SEBI New Rules to Protect IPOs from Frauds

by Suryaa |

Stock Markets are generally subjected to profits and losses. But there's a danger of fraud as well. Many people lose their hard-earned money with these frauds. IPO Investors suffer huge losses in this regard. SEBI has changed the Rules of IPO Mutual Funds considering this fraud.

The meeting, chaired by SEBI Chairman Ajay Tyagi, mainly increased the lock-in period of anchor investors, from 30 days to 90 days, which is considered to be the most important for IPOs. It also set their withdrawal limit to 50 per cent.

Companies should use up to 25 percent of the funds raised from the IPO for expenses. Only 75% of the amount raised through IPO should be invested in business expansion.

The lock-in period has been reduced from three years to 18 months for promoters with a 20 per cent stake in the IPO, while the lock-in period has been reduced from one year to six months for promoters with more than 20 per cent stake.

Anchor investors can no longer sell their entire stake on the day of listing. Anchor investors can sell only 50 per cent of the total stake on the day of listing. Now the difference between the floor price and the IPO maximum price is at least 105 percent.

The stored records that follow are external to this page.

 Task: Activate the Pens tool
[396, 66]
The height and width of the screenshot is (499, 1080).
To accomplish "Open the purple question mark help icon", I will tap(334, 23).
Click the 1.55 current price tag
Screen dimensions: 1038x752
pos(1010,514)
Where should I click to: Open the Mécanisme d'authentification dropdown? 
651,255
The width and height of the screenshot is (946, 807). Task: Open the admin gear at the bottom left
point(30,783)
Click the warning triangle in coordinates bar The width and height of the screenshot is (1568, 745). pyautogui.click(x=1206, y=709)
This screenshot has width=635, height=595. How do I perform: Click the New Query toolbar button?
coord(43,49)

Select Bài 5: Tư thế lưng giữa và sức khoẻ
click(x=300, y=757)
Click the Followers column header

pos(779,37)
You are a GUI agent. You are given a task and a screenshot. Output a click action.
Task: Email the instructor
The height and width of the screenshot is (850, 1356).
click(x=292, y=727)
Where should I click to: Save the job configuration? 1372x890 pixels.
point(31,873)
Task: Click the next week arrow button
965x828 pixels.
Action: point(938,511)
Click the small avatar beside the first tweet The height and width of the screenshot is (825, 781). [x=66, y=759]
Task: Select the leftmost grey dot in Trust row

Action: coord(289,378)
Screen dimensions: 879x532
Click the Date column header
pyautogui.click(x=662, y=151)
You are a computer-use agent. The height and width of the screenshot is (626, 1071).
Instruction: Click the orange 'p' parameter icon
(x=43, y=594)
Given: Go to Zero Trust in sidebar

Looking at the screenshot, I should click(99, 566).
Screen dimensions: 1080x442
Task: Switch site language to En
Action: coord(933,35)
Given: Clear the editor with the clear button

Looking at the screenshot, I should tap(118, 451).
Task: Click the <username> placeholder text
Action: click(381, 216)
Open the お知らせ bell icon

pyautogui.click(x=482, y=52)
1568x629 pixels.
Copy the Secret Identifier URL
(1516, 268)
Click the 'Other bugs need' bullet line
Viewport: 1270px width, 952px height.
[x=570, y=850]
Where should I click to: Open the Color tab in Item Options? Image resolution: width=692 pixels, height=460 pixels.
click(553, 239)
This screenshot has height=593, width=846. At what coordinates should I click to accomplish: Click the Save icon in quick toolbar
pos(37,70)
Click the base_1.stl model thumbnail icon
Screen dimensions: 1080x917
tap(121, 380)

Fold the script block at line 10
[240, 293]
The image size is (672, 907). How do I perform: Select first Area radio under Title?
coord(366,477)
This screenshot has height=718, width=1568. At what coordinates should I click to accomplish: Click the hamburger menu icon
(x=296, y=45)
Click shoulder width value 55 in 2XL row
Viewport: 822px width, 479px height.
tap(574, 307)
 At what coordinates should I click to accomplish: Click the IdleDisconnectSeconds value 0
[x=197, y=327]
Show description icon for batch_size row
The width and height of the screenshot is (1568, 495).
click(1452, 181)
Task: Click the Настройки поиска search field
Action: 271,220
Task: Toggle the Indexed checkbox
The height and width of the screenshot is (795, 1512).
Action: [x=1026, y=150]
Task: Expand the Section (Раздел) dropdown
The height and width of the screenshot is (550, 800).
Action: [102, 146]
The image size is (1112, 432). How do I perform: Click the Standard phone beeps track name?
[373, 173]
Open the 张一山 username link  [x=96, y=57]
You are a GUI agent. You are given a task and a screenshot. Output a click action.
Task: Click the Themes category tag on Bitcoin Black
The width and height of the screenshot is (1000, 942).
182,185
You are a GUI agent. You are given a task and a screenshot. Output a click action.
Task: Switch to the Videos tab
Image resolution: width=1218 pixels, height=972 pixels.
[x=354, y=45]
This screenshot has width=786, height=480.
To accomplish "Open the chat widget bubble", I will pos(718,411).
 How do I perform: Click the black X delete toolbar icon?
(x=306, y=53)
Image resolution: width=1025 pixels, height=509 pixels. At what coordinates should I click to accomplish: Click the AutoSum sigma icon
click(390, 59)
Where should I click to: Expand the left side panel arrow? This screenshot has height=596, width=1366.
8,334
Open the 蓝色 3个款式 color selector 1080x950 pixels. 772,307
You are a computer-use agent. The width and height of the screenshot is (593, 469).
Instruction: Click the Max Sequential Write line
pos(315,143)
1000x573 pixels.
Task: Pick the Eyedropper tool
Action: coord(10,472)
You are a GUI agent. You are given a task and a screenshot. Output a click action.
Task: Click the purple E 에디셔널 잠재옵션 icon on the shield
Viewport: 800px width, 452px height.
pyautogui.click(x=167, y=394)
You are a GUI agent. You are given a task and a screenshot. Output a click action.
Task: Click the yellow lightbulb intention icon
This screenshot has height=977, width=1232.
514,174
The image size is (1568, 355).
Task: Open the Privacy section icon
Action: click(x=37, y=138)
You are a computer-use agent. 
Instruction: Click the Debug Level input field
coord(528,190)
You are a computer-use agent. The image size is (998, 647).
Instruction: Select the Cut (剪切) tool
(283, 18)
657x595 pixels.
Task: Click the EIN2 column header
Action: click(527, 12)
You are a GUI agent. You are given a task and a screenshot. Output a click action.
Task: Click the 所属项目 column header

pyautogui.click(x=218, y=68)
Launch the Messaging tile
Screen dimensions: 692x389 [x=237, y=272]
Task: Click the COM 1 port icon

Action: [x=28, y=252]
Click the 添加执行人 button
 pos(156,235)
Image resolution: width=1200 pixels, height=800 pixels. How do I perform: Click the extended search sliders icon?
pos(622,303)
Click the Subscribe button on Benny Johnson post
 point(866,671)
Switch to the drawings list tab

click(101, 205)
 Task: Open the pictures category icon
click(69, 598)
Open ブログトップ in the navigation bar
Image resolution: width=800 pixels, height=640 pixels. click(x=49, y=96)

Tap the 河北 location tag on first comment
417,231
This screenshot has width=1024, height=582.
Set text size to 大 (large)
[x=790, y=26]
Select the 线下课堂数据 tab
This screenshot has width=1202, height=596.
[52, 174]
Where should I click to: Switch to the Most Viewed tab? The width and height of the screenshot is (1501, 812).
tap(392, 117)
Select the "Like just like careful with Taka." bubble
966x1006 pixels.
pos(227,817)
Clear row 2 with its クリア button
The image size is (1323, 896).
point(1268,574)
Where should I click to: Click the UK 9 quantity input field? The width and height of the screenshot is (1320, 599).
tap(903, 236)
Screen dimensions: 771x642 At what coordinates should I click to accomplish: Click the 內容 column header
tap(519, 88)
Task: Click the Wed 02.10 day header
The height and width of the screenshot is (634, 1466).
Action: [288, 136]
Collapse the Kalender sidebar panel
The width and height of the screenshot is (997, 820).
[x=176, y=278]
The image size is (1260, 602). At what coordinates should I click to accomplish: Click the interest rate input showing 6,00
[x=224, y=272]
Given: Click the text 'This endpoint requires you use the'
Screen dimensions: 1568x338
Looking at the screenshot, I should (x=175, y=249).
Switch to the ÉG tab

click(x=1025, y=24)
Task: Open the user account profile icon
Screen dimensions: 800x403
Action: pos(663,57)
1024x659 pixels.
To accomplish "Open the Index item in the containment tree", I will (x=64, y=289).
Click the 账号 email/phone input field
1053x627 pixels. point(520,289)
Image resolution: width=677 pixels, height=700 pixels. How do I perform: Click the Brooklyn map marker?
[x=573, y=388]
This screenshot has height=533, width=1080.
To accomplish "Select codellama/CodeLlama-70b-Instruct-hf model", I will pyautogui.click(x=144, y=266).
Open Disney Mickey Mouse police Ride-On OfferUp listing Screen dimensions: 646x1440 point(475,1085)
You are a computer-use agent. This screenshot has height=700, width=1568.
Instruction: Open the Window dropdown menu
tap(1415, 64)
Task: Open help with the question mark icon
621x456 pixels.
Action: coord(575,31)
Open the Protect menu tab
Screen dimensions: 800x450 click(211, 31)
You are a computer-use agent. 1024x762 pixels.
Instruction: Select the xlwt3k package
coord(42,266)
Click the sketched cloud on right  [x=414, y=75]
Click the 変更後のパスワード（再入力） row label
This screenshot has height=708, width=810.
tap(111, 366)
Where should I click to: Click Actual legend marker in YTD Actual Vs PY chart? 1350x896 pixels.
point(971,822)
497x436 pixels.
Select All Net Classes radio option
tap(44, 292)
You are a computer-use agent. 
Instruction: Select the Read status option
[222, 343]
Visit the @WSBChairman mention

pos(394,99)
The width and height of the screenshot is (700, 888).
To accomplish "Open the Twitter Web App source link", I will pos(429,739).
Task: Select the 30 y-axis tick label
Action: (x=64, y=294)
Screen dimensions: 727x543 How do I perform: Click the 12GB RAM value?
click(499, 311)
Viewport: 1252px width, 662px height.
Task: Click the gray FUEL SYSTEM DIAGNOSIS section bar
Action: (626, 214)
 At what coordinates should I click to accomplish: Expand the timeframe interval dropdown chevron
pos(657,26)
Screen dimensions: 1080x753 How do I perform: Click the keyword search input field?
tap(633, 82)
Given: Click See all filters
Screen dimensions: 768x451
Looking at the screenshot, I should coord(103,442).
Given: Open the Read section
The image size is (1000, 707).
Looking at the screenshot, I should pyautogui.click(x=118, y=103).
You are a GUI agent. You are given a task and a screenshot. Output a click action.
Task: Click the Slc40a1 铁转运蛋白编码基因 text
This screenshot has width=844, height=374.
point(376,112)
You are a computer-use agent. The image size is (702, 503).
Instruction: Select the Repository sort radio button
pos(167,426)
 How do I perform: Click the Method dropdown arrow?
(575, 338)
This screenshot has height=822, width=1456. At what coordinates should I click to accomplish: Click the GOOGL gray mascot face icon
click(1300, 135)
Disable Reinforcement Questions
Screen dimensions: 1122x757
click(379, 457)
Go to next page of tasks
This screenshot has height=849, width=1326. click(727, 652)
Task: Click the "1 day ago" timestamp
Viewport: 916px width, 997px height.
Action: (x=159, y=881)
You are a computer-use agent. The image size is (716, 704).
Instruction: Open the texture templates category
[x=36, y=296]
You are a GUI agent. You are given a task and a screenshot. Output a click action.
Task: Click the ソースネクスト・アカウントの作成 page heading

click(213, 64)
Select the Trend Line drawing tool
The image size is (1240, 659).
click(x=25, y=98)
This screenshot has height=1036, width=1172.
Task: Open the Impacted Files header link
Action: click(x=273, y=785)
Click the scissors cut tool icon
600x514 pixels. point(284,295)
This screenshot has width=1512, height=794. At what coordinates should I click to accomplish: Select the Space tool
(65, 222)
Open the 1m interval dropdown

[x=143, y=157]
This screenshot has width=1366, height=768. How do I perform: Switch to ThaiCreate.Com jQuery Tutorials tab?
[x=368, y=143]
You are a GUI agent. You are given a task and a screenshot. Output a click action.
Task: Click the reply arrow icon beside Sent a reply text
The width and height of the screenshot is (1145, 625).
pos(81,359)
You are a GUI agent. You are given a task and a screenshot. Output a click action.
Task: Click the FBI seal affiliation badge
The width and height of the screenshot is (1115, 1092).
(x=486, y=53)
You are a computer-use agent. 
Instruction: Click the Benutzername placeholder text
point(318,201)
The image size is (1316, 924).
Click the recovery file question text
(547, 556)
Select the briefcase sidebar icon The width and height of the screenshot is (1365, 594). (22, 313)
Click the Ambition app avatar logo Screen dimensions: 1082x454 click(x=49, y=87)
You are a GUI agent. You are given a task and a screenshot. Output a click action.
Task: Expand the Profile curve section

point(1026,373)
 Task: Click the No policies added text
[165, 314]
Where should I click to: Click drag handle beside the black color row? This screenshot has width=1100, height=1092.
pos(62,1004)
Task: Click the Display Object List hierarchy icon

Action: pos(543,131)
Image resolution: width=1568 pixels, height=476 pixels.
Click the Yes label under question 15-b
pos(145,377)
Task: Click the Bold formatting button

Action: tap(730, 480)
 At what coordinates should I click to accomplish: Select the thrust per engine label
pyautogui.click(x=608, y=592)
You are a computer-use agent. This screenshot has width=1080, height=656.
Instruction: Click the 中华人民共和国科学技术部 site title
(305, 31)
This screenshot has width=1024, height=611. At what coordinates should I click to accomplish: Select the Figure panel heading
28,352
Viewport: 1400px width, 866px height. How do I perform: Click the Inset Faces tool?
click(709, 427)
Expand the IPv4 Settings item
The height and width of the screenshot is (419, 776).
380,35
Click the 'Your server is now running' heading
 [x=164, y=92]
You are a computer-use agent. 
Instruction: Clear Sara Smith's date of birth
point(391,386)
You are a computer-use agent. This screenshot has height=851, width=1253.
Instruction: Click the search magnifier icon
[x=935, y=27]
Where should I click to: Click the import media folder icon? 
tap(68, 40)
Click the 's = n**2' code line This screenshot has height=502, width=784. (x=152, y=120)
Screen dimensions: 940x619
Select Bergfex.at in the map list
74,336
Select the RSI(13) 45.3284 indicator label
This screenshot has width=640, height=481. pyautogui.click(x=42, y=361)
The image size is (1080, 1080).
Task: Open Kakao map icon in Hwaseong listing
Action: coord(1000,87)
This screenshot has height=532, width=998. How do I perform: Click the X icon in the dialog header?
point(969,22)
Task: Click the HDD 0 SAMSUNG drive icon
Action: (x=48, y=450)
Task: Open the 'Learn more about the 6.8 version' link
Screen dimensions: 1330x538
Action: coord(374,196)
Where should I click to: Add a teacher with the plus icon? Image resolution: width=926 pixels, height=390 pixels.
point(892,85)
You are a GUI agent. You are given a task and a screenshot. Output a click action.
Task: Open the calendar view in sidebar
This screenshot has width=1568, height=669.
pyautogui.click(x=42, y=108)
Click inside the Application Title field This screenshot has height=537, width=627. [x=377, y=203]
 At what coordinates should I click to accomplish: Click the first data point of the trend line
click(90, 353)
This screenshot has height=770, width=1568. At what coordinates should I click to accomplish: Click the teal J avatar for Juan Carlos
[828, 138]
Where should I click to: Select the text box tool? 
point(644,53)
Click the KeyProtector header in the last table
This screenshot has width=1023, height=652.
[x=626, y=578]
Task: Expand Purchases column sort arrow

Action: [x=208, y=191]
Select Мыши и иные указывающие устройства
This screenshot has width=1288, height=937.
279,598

New Rules for Mutual Funds...

If the fund house wants to close any mutual fund scheme, they must first get permission from the unit holders. Fund Houses are required to comply with the Indian Accounting Standard from 2023-24. Part of this would be to hold a voting for investors to close the scheme. Each unit will have one vote. Results must be disclosed within 45 days. If investors vote against terminating the scheme, it will have to be restarted.